"I wish I had more hope": The Story of a Nation Hanging by a Thread

by Alba

Image: The San Diego Union Tribune

Reproductive rights have been a recurring topic in the news. While some countries have been furthering the right to bodily autonomy by legalising abortions, other nations have been moving backwards, at a terrifying speed. Poland was one of these, and it has seen the consequences, as the first death relating to a lack of access to abortion has been reported. This has caused public outcry, with organizations such as Amnesty International calling for the repealing of the law and the promotion of safe access to reproductive care, including safe abortions.

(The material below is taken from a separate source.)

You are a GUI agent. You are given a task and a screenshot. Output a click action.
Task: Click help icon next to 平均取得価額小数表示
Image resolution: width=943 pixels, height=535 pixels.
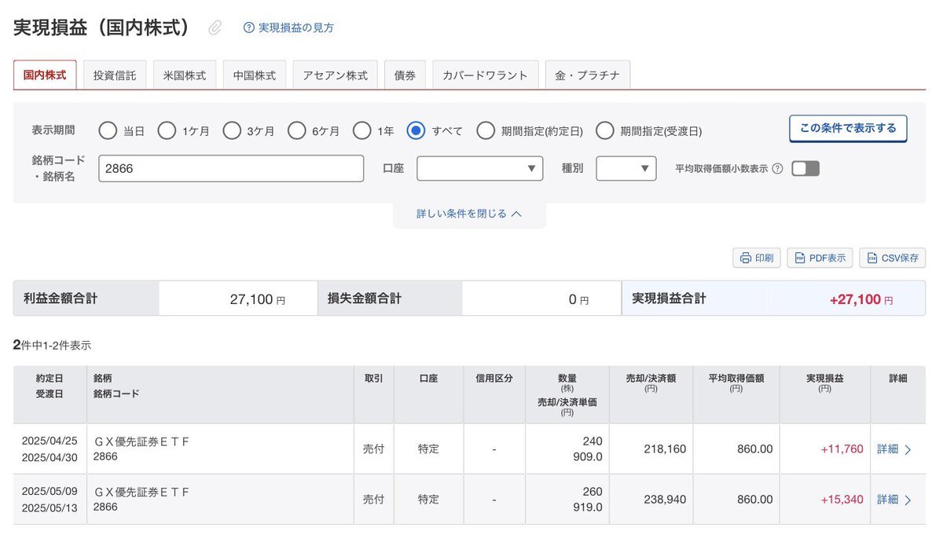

In tandem to an increased control over women’s reproductive freedom in Eastern Europe came a rise in conservative, pro-life legislation in the United States. The passing of Texas Senate Bill 8, which effectively banned abortion after 6 weeks, opened the floodgates to the passing of highly restrictive abortion legislation in “the land of the free”. Most recently, a Mississippi law banning abortion after 15 weeks has been brought to the Supreme Court. The law was originally passed in 2018, however immediately blocked due to a legal challenge in the context of Roe v Wade. Now, due to a significant conservative majority in the Supreme Court, the law may be passed and create a new standing for reproductive freedom in the USA.

With the reevaluation of the Mississippi law comes uncertainty across the United States regarding the future of reproductive freedom and women’s rights. I had the privilege of attending a protest at the United States Supreme Court. Amongst the masses of women toting signs reading “Rosaries off my Ovaries” and “Bans off our Bodies” , were large posters condemning women seeking abortions by quoting the bible. Young pro-life advocates uniformed in blue stood in groups, baptising themselves the “post-Roe generation”, and received approving nods from men in bright orange sweatshirts that pleaded anyone reading them to seek Jesus. Heated arguments broke out between members, as the Supreme Court justices defined the fate of a nation inside.

Emotions in the crowd ran rampant. The quote that stuck with me the most was from a conversation I had with a protester at the steps of the Supreme Court. She told me: “I am praying it doesn’t get overturned” and then “I wish I had more hope”, a sense of defeat contaminating her inspiring demeanor. A people left powerless is the most disheartening thing to see, and seeing it first hand left me terrified.